Excerto do documento |
Pensava eu que tinha deitado dinheiro fora (o outro livro mais conhecido da Feral HouseLords of Chaos – descamba várias vezes para as chachadas filosóficas do Varg em cerca de 1/3 das 390 paginas, e perde demasiado tempo, a meu ver, em entrevistas onde todos dizem essencialmente as mesmas coisas), mas, após percorrer este calhamaço que hoje aqui submeto à vossa apreciação, constato que a história da ascensão, queda e ressurreição do death metal e grindcore foi (e é), na realidade, algo de especialmente complexo e orgânico.

É uma história que se estende por ambos os lados do Atlântico e do Pacífico, na América, Inglaterra, Brasil, Japão, Polónia e Suécia (só para citar alguns dos países que geraram contribuintes para a definição destes géneros), mas foi a partir de meados dos anos 70 – desde que o punk inglês descobriu as possibilidades do DIY e que labels independentes se multiplicaram como cogumelos – que a música underground (de qualquer natureza), teve as suas sementes dispersas mais longe do que nunca, despedaçando o domínio das grandes editoras. Ora o death metal e o grindcore levaram – ou mais propriamente, afundaram – o significado de underground a outro nível completamente diferente; assim como o hardcore americano e o punk dependiam de circuitos locais de salas para trazerem as suas bandas às audiências, também o death metal dependeu do tape trading, penpals e conhecimentos mútuos: se não fosse por estes, o death metal e o grindcore não teriam chamado a atenção de público, labels e músicos, e, por várias ocasiões, se lê neste livro como o músico X finalmente arranjou uma demo da banda Y pelo amigo da banda Z, vendo de repente diante dos seus olhos novos caminhos para a sua própria arte, evidenciando assim a influência mútua que certas bandas tiveram em outras.

Dados fornecidos |
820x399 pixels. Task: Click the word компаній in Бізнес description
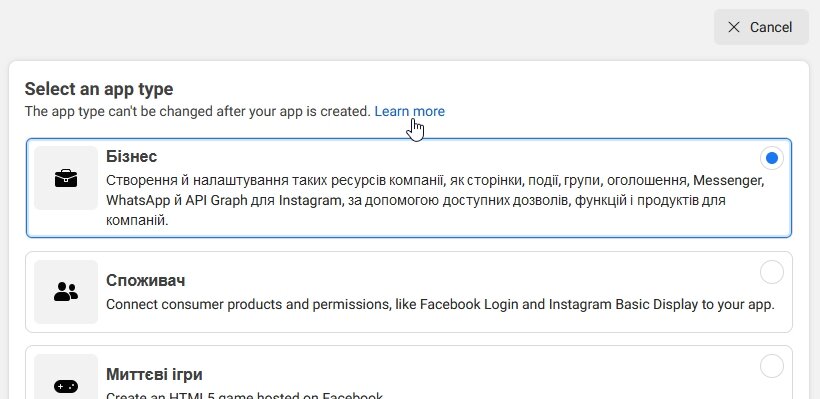tap(138, 220)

Descrição da tarefa | Resume o excerto do documento em duas frases.

Resposta ao exercício | O excerto critica Lords of Chaos, outro livro da Feral House, por descambar nas ideias filosóficas de Varg e por se alongar em entrevistas repetitivas, e afirma que este livro revela uma história complexa e orgânica da ascensão, queda e ressurreição do death metal e do grindcore. Essa história estende-se por países como a América, Inglaterra, Brasil, Japão, Polónia e Suécia, e, tal como o punk e o hardcore americano dependiam de circuitos locais de salas, estes géneros dependeram do tape trading, de penpals e de conhecimentos mútuos para chegarem ao público e influenciarem outras bandas.